Code Switching in the Community

Primary Investigators: Rena Torres Cacoullos and Shana Poplack

Graduate Students: Mariela Abigail Chi Baack, Jessica Vélez Avilés

Lab Website: https://nmcode-switching.la.psu.edu/

 

Does mixing languages mean mixing them up? 

Labels such as Spanglish may disparage bilingual speakers as confused corrupters of language. In contrast, we are learning from the northern New Mexico bilingual community that code-switchers maintain distinct grammars within each language, but deploy shared word orders and aggregate grammatical patterns at the boundary between languages.

 

How do we know? 

Evidence comes from quantitative analysis of community-based spontaneous speech. The database is the New Mexico Spanish-English Bilingual corpus, comprising faithful transcriptions of 30 hours of bilingual conversations, comprehensively tagged for language. Thousands of instances of the presence and absence of code-switching reveal a major intonational pattern and a general syntactic (word-placement) rule.

 

The prosodic boundary constraint 

Bilinguals adhere to intonational boundaries, avoiding switching between languages within the same intonation unit.  

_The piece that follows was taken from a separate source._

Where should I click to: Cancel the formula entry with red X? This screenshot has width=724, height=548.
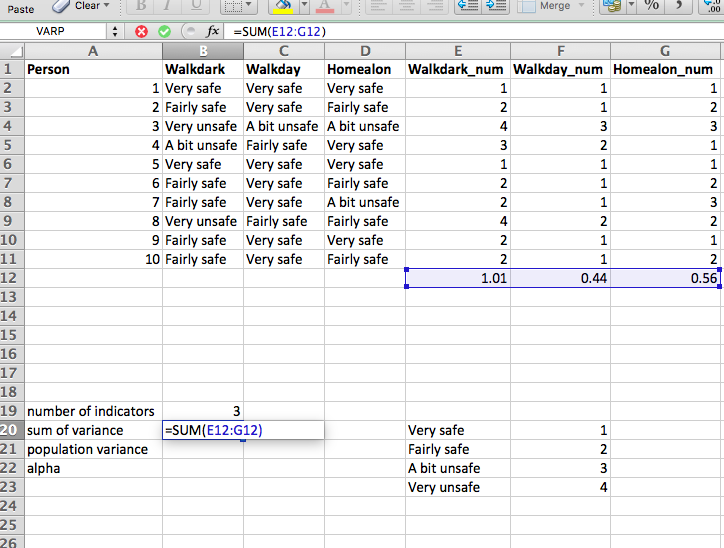(141, 31)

The rate of code-switching is: 14% after falling pitch (period), as in “and I used to get chile quite a bit. y salía todo”; 8% after continuing intonation (comma), as in “y ahora la tierra como que no me sirve, something is wrong“; and 2% within the same Intonation Unit, as in “también dicen que they might go” (N=63,000 IUs; examples from NMSEB 04).

 

The Variable Equivalence hypothesis 

Bilinguals opt for code-switching with syntactic alternatives that are consistently equivalent, choosing the more available option in their combined linguistic experience.  

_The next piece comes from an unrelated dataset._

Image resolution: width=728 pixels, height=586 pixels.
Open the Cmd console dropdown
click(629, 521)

For example, the junction of Spanish-English main-and-adverbial clauses is consistently equivalent since the conjunctions are placed the same way in both languages. Conjunction choice follows code-switching direction (an English conjunction when switching from Spanish to English, and the reverse), as in quizás era chiple, because she was a twin ‘maybe she was spoiled’. On the other hand, with main-and-complement clauses there is variable equivalence, since in Spanish the conjunction is always present but in English it is often absent. The bilingual strategy is to use the Spanish conjunction que, regardless of code-switching direction, as in saben ustedes que that is my place ‘you know that’, even though in theory either conjunction would fulfill equivalence. Bilinguals prefer the more frequent and predictable option que, considering their combined linguistic experience in both languages.